La FAO fournit également des outils utiles pour les statistiques nationales sur la pêche et les systèmes d’information sur la gestion (tels que Calipseo) (FAO, 2020), et prend en charge les bases de données des ORP, qui se servent de la norme du Groupe de travail chargé de coordonner les statistiques des pêches pour l’harmonisation des références. Ces outils offrent des exemples de la façon dont les systèmes nationaux de collecte de données sur la pêche peuvent être rendus plus efficaces, et les systèmes régionaux de partage des données renforcés. Parmi les innovations notables, citons le partage de données et la publication de données ouvertes fondés sur des plateformes ouvertes, telles que la Plateforme de données géospatiales de l’initiative Main dans la main de la FAO, l’Atlas mondial du thon de FIRMS, le Système d’information sur les pêches de l’Atlantique Centre-Ouest et le Registre mondial des stocks et des pêches. Les progrès en matière de normalisation facilitent les consultations des parties prenantes sur les questions de qualité et de validité des données, ouvrant la voie à des analyses collaboratives de données sur la pêche de qualité améliorée.

Avec l’avènement récent d’outils d’intelligence artificielle (IA) utilisant de grandes quantités de données, les données détenues par les organisations de pêche peuvent être réutilisées dans des contextes entièrement nouveaux. Parmi les outils proposés récemment, citons les modèles d’IA générative tels que ChatGPT, les modèles de classification par IA appliqués à l’imagerie par satellite et l’apprentissage automatique appliqué à la prévision de la distribution et à la traçabilité des espèces envahissantes. Les innovations des services de données soulèvent néanmoins de nombreux défis et questions concernant l’équité sociale, l’accessibilité des données et le partage des bénéfices issus des produits; c’est pourquoi il faut mettre en place des orientations et des politiques adaptées pour que ces services contribuent positivement à la réalisation des ODD. La FAO participe activement à plusieurs partenariats, parmi lesquels l’Appel de Rome pour une éthique de l’intelligence artificielle (FAO, 2021c), qui milite en faveur d’une utilisation sûre et équitable de l’IA dans un environnement inclusif et mutuellement enrichissant.

Il existe actuellement plus de 7 milliards d’utilisateurs de téléphones mobiles et d’innombrables capteurs et instruments utilisent les technologies de l’information et l’intelligence artificielle pour générer des mégadonnées.

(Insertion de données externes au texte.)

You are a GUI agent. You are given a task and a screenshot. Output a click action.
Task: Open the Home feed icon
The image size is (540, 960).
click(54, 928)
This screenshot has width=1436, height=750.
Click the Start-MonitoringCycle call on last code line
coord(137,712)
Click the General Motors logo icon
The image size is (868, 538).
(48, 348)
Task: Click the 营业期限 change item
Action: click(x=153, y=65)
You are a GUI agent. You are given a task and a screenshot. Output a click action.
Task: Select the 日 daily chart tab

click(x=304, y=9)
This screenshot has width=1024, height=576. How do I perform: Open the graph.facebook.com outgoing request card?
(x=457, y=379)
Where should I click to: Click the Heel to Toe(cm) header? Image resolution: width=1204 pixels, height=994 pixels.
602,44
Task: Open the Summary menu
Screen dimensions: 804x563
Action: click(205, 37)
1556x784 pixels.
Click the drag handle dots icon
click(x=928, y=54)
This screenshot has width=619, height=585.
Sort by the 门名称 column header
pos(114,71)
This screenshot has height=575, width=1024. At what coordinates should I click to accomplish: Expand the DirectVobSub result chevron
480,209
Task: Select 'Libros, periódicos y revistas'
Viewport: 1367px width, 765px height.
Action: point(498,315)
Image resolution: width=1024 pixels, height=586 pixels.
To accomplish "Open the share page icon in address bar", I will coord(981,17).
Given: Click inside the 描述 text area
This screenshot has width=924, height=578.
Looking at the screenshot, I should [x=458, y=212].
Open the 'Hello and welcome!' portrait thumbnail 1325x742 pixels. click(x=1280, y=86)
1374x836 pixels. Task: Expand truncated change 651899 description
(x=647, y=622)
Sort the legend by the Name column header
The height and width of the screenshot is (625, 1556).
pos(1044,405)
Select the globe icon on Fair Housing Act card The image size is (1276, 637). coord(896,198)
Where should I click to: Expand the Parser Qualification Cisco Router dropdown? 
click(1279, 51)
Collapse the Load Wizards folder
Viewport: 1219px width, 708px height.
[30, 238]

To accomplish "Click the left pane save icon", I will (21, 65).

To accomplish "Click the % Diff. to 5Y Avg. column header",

Ces données peuvent améliorer la gestion des pêches, à condition que les directives ad hoc en matière d’accès et d’utilisation responsables et équitables soient respectées tout au long du continuum de l’information. Par exemple, les indicateurs de qualité, de fiabilité et d’exhaustivité des données sont essentiels pour instaurer la confiance entre les parties prenantes. Le développement de la science citoyenne, qui confère aux acteurs du secteur de la pêche un rôle de fournisseurs de données, impose également de se pencher sur la question de leur accès et du partage des bénéfices. La FAO adapte continuellement ses politiques de gestion des données, en collaboration avec ses partenaires, pour rester au fait de ces évolutions et donner des orientations sur l’utilisation responsable des nouvelles technologies.